Salvar a Ucrânia pode ter exorcizado os fantasmas de Munique, mas Putin não é Hitler; pode estar criando inadvertidamente o Weimar 2.0

Publicado em 19/10/2023 – 21h

Por Alex Lo

SCMP — Se a política fosse xadrez, você sacrificaria uma torre por um peão? Não é inconcebível. Avançando para o final do jogo, um peão pode estar em posição de ameaçar o rei do seu oponente. Mas se logo ficar claro que isso não está acontecendo, você ainda desistiria de sua torre?

Mais analistas políticos perguntam por que razão Washington continua a arriscar a estabilidade política e social da Alemanha, o eixo da paz e da prosperidade europeias, pela Ucrânia. Durante um curto período de tempo, os americanos poderiam ter pensado que a guerra oferecia uma oportunidade para destruir a economia russa, livrar-se de Vladimir Putin e dos seus comparsas e disciplinar os rebeldes europeus.

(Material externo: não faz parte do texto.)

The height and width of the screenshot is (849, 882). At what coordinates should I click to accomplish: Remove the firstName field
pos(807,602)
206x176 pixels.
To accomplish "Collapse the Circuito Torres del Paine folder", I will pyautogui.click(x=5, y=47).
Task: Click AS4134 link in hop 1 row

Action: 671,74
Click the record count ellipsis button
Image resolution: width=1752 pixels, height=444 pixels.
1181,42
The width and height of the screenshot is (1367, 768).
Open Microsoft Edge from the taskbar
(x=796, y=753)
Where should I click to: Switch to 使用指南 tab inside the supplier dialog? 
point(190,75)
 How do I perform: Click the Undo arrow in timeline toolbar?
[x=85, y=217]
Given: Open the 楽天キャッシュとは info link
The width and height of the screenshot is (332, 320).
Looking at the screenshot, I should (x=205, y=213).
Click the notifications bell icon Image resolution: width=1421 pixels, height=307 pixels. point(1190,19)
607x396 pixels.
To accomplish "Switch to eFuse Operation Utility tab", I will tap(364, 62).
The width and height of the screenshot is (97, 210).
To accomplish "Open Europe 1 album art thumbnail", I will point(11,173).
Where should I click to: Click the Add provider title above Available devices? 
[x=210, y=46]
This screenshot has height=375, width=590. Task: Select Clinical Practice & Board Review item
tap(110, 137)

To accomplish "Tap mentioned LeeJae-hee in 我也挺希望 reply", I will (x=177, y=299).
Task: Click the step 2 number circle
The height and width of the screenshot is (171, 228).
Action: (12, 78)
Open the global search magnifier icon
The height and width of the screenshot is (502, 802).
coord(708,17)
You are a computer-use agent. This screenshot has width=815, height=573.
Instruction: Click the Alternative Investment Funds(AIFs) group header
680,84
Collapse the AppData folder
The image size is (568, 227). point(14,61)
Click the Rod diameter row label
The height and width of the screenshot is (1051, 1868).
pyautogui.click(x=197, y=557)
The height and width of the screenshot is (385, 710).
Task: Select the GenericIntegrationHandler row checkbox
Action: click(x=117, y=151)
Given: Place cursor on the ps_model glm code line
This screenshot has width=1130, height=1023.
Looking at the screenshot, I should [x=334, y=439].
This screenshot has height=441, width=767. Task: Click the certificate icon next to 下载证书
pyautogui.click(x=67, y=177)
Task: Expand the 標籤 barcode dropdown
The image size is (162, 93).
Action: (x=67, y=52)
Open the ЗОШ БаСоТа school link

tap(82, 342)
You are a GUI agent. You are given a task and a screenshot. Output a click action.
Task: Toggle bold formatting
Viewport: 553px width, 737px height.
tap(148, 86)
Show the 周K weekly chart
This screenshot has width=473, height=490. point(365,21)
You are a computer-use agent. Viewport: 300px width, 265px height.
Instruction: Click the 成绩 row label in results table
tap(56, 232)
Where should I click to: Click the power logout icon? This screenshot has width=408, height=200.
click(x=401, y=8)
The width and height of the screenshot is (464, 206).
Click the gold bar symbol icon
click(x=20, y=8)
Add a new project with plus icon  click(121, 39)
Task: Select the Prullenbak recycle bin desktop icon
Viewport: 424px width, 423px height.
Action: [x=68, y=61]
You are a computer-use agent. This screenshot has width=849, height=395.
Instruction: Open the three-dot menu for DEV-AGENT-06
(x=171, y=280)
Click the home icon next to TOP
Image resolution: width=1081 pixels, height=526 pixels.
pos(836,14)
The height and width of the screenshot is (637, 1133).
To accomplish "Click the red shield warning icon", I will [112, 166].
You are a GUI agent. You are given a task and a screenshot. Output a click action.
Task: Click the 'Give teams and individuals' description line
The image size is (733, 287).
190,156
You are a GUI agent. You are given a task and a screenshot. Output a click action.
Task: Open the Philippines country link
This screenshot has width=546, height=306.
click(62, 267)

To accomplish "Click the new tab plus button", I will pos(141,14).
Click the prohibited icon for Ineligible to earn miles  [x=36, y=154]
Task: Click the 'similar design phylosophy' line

Por outras palavras, pretendiam fazer “outra Ucrânia” – como livrar-se do presidente pró-Rússia Viktor Yanukovich em 2014 e instalar um regime pró-Ocidente – mas desta vez, o golpe seria em Moscou. É claro que o golpe de 2014, muitas vezes disfarçado de revolução popular, foi em parte o que provocou não uma, mas duas invasões da Rússia, em primeiro lugar.

Parece que os Estados Unidos disciplinaram demasiado bem os europeus, mas conseguiram pouco mais. Se não conseguisse livrar-se de Bashar al-Assad na Síria, seria ainda menos provável que conseguisse expulsar Putin. A tão elogiada ofensiva ucraniana não levou a lado nenhum; é justo concluir que basicamente falhou.

O líder russo esta semana sorriu e apertou a mão do presidente Xi Jinping; os seus dois países nunca estiveram tão próximos. Os autocratas ficam juntos, você diz? Não necessariamente. Se pudesse escolher, tenho certeza de que Xi preferiria sorrir e apertar a mão de um presidente americano. Mas Washington não lhe deixou muita escolha.

Bem, lá se vai grande parte da massa terrestre da Eurásia para Washington, que agora também corre o risco de desestabilizar a Europa Ocidental – por uma causa perdida chamada Ucrânia.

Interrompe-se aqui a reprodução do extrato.